Matt Stucky, senior portfolio manager at Northwestern Mutual Wealth Management, added, "The debasement trade has real momentum this year. Gold and Bitcoin have both performed strongly. Lower real yields and a Fed cutting rates despite persistent inflation provide an extra catalyst for asset prices."

J.P. Morgan strategists echoed this, saying the "debasement trade" accelerated in Q3 as retail investors piled into gold and Bitcoin ETFs. Bitcoin ETF inflows surged after Trump's April 2 tariff announcement and lasted through July; gold ETF inflows then caught up starting in August, narrowing the gap.

According to J.P. Morgan, retail investors remain more active in this trade, but institutional players are catching up—buying Bitcoin and gold futures since early 2024.

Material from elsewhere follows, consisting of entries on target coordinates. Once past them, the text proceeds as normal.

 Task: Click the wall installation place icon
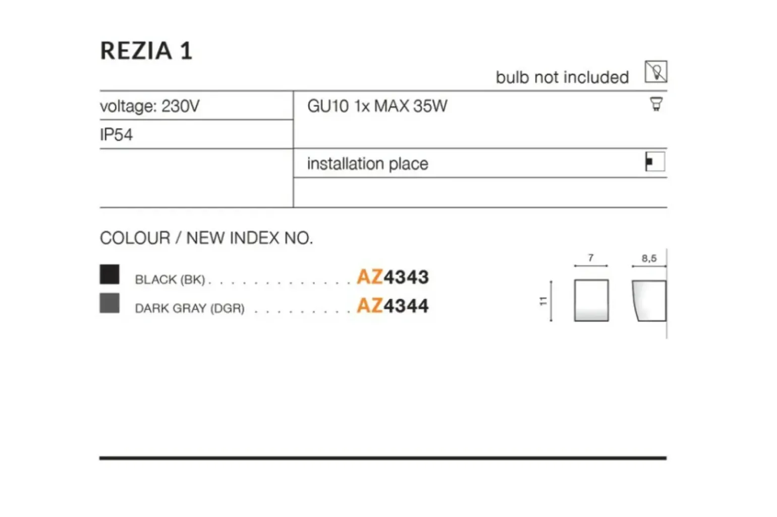click(x=654, y=162)
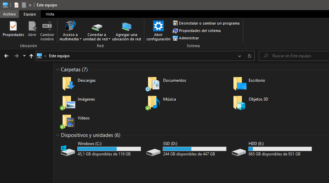This screenshot has height=183, width=329.
Task: Switch to the Vista ribbon tab
Action: [x=50, y=14]
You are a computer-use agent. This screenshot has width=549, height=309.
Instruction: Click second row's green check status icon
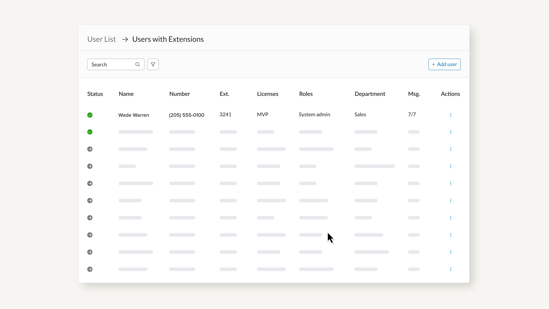point(90,132)
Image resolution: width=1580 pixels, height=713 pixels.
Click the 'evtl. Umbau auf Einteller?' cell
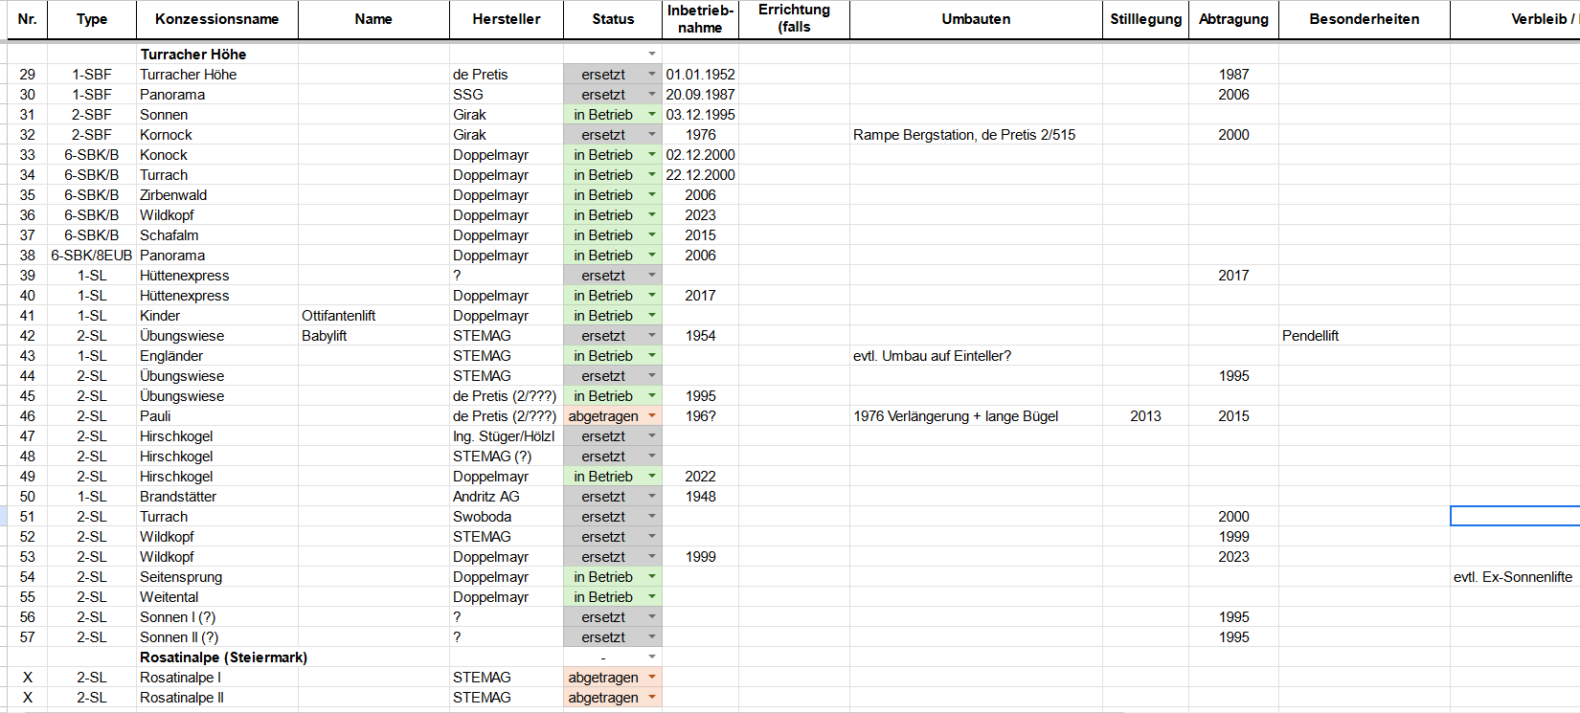[x=932, y=356]

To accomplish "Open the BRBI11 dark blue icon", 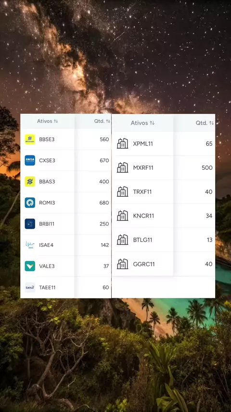I will pyautogui.click(x=30, y=224).
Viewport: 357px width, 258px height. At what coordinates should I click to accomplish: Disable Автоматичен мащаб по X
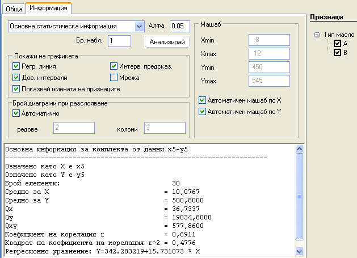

Komal Sri-Kumar, former global strategist at TCW Group and now president of a California-based advisory firm, said he views the debasement trade primarily through the lens of gold. "There is no real safe haven left in the current monetary system—that's precisely why gold is so attractive." He warned that political pressure on the Fed could force sharp rate cuts, reigniting inflation and pushing long-term yields higher, potentially causing bond losses.

Sri-Kumar had already predicted that gold would surpass $4,000 this year. "There's no way to benefit from the safe-haven appeal of currencies when various currencies are being debased. I believe the rally in gold will still continue whether the government shutdown ends very quickly or whether it continues for an extended period."